The third danger to which the title of the book refers attracts particular attention in the comments to which the work gives rise in the media and echoes certain recurring trials to which sociology is the object. The latter would in substance be the bearer of deterministic narratives, the dissemination of which would produce deleterious effects on behavior, by devitalizing “the notions of merit, responsibility or morality” (p. 211). We think here of the “destructive teachings” of this “stammering science” and “without clearly defined utility” that Georges Pompidou mentioned about the student leaders of May 68 …
G. Bronner and É. Géhin are particularly interested in the academic failure of students from modest backgrounds, particularly children of immigrant origin, which would be partly attributable, according to them, to the dissemination of a sociological vulgate inciting the most deprived to a form of self-complacency functioning as a self-fulfilling prophecy: exposed to deterministic accounts of the social causes of academic failure, the most deprived students would come to adhere to them and would give up making the necessary efforts to overcome the obstacles that stand in their way. The hypothesis is not necessarily uninteresting. It would nevertheless be worth testing rigorously, which the authors do not do. At the very least, it would be necessary to be able to measure somewhat the degree of exposure of children of about ten years old to this “irresponsible” sociological vulgate, in the absence of which we condemn ourselves to conjectures that are based only on vague impressions about the prevalence, in the mass media in particular, of discourses based on deterministic sociology, to which we could oppose equally vague impressions about the prevalence of opposing discourses. Presented as a result, the assertion of the deleterious effects of sociological discourse is thus not supported in the book by any empirical basis. The fact that exposure, in the family environment, to positive attitudes towards school and merit can promote academic success, as the authors point out, in no way proves, on the contrarythe harmful effects of the dissemination of sociological discourse. The fact that a parent does not show his children any particular adherence to the virtues of school meritocracy does not imply ipso facto let him fill them with deterministic stories inspired by Bourdieu and Passeron!

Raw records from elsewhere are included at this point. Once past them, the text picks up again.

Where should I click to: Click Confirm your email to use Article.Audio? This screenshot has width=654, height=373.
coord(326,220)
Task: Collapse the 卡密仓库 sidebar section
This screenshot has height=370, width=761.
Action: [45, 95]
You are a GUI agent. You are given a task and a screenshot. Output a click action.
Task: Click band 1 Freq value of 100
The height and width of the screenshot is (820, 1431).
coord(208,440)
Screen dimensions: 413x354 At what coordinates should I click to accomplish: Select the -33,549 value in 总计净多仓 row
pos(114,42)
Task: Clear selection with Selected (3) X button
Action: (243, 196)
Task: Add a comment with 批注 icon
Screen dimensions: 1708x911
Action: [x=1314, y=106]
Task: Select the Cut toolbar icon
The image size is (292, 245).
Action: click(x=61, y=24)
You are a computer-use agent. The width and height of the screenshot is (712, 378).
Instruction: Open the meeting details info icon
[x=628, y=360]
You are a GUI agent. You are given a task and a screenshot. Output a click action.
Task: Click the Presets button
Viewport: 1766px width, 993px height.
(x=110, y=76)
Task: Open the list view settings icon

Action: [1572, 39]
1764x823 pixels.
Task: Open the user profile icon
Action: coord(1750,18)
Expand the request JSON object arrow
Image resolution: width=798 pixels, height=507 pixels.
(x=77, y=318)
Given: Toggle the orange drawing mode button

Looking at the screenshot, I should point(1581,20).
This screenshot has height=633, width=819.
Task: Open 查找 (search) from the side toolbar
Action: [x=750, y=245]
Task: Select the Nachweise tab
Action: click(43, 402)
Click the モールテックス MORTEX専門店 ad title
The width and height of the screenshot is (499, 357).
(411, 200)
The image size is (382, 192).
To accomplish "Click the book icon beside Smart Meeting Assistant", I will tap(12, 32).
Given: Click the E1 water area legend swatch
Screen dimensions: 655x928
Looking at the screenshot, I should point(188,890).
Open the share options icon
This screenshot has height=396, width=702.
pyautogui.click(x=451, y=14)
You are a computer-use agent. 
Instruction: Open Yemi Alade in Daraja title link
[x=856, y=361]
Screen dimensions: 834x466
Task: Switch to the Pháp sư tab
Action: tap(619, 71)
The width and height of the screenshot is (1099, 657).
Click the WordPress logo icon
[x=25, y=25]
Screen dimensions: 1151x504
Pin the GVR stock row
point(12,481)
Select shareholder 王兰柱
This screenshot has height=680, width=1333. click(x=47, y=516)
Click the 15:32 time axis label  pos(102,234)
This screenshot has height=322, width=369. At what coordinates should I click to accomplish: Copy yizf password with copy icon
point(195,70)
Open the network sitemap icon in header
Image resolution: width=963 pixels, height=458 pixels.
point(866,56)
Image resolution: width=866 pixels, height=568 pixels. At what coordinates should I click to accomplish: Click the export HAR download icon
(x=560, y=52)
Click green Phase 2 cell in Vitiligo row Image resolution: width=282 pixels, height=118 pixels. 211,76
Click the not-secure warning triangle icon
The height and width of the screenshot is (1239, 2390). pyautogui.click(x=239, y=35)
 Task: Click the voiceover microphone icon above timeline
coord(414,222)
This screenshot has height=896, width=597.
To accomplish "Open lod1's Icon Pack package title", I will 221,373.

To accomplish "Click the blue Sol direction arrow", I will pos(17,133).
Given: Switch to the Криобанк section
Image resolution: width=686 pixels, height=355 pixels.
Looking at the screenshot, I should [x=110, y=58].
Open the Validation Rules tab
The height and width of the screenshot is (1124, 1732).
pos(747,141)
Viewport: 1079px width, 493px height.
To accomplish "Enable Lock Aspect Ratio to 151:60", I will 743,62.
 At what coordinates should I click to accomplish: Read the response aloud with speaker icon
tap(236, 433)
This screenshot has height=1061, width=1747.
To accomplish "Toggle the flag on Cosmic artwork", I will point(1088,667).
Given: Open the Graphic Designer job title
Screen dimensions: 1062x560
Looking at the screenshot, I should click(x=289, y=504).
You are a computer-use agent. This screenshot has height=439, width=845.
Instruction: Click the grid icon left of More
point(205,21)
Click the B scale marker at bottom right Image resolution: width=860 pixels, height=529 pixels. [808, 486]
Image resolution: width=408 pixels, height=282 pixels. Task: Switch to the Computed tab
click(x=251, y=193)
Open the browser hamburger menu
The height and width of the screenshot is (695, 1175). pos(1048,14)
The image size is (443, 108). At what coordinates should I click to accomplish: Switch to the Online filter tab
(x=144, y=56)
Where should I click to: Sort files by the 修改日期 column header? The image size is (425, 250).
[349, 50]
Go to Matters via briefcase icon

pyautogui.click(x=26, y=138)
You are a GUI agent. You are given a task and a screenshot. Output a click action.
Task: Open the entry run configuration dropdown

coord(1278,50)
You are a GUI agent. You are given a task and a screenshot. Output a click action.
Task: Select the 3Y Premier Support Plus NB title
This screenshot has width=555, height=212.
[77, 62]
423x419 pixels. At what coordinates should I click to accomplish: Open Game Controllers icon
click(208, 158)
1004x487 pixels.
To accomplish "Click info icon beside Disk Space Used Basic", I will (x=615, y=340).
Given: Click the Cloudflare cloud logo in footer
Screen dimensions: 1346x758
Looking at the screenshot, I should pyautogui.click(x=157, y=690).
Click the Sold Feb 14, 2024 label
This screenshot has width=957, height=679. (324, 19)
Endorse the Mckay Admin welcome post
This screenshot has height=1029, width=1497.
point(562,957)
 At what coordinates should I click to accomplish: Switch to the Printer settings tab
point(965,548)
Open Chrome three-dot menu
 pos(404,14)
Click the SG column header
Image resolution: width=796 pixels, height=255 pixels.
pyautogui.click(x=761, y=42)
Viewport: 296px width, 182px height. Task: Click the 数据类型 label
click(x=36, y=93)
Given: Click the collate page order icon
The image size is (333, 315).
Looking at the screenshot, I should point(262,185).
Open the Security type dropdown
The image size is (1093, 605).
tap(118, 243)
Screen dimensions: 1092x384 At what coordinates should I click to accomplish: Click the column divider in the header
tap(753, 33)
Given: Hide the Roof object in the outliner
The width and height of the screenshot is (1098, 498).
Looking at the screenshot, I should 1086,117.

Here is a somewhat disconcerting book, which is much better than its title and some of the argumentative simplifications to which its authors sometimes indulge. One can thus fear that the interest of some of the theses put forward in the book, on the merits of the actionalist paradigm in the analysis of social processes as on the interest of the meeting of the social sciences and the cognitive sciences, in particular, is polluted by a polemical spirit which deviates quite widely from the canons of science to which its authors nevertheless claim to be very attached.